Después de una oleada de reuniones por Zoom y de llamadas eternas, salgo a caminar, es viernes. Decido una ruta que me permita sumergirme en el ruido en sordina de la ciudad que empieza a encender sus luces. El tránsito está fluido. Los paraderos menos llenos. Todavía quedan tiendas abiertas. Pocas veces me entrego a estos paseos por miedo a que aparezca la angustia. Lo cierto es que esa paz, de la que gozan muchos paseantes, es ajena a mi temple, pero desde niño que deambulo, vago para diluirme. Evito pensar y entrar en voladas. Prefiero observar.
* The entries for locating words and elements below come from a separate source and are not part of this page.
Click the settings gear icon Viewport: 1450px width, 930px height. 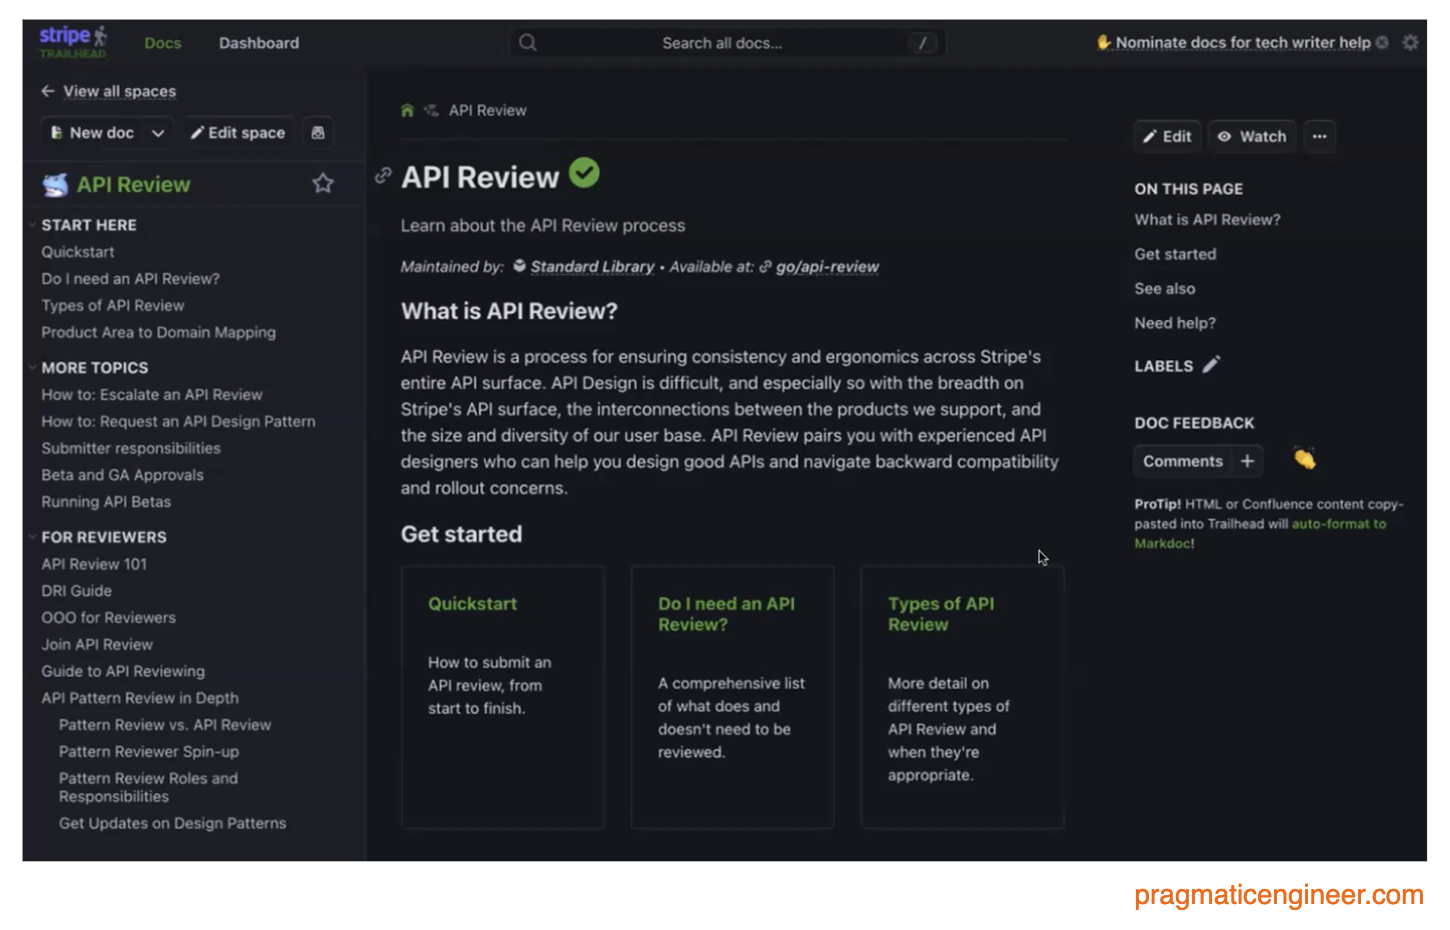tap(1410, 42)
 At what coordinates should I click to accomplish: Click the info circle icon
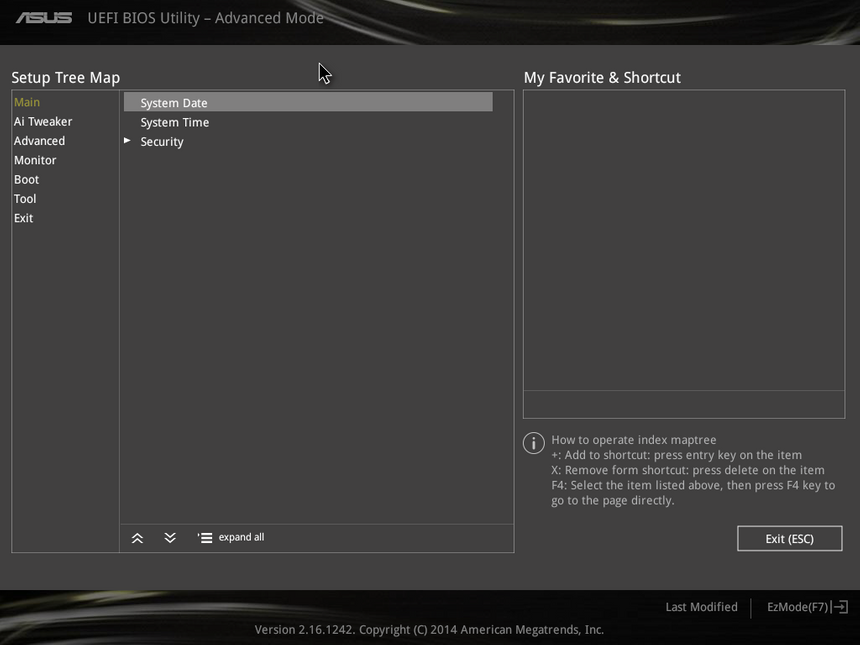pyautogui.click(x=534, y=443)
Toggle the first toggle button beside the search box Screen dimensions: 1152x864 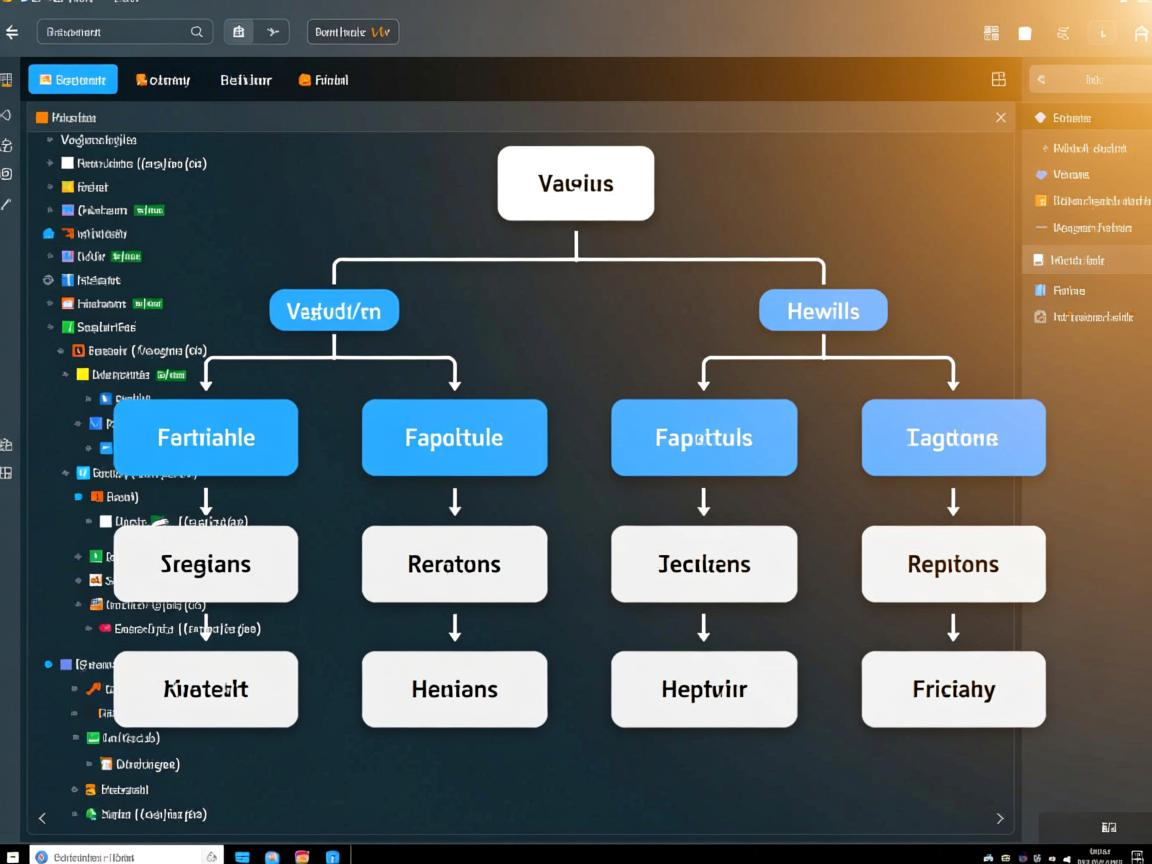[238, 32]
Esta vez, con el ánimo de despejarme, partí en mi casa y poco a poco fui adquiriendo un estado de extrañeza. Si bien todo lo que acontecía era común, me sentí ajeno. Paré en una tienda de comida e implementos para mascotas, quise entrar a una panadería, sin embargo me arrepentí al ver que estaba llena. Varias cuadras más adelante vi un pequeño local de chocolates. Tomé la decisión de comprar algunas cosas ricas. Quizá, entusiasmado por el hallazgo, pedí demasiado. Decidí hacer un par de regalos. El asunto es que me vi con bolsas de calugas, bombones, galletas y una sonrisa de placer adelantado. Seguí calle tras calle. Busqué casas, rejas, perspectivas que tenía en la memoria. Habían desaparecido. Tapias y demoliciones paralizadas, en cambio. Los paseadores de perros con los que me topaba a cada cuadra desaparecían. Decidí volver. Faltaba más de una hora para el toque de queda. Tomar un taxi era lo atinado. Salí a Apoquindo y estuve esperando media hora hasta que uno me paró. Lo manejaba un anciano. Me subí, le di las gracias y la dirección, que conocía perfectamente. Ocupaba doble mascarilla. Le pregunté si podía pasar por un cajero automático. Me contestó que no, que los que toman taxis tarde debían andar con efectivo. Detuvo el auto. Bájese con sus paquetes, y me espetó: estoy cabreado de los pasajeros que como usted creen que se las saben todas y pueden mandar al chofer. Estoy trabajando a mi edad, sin ley que me proteja. No me pague nada, lo dejo aquí. Hizo un gesto de desprecio con las manos. Continué a pie.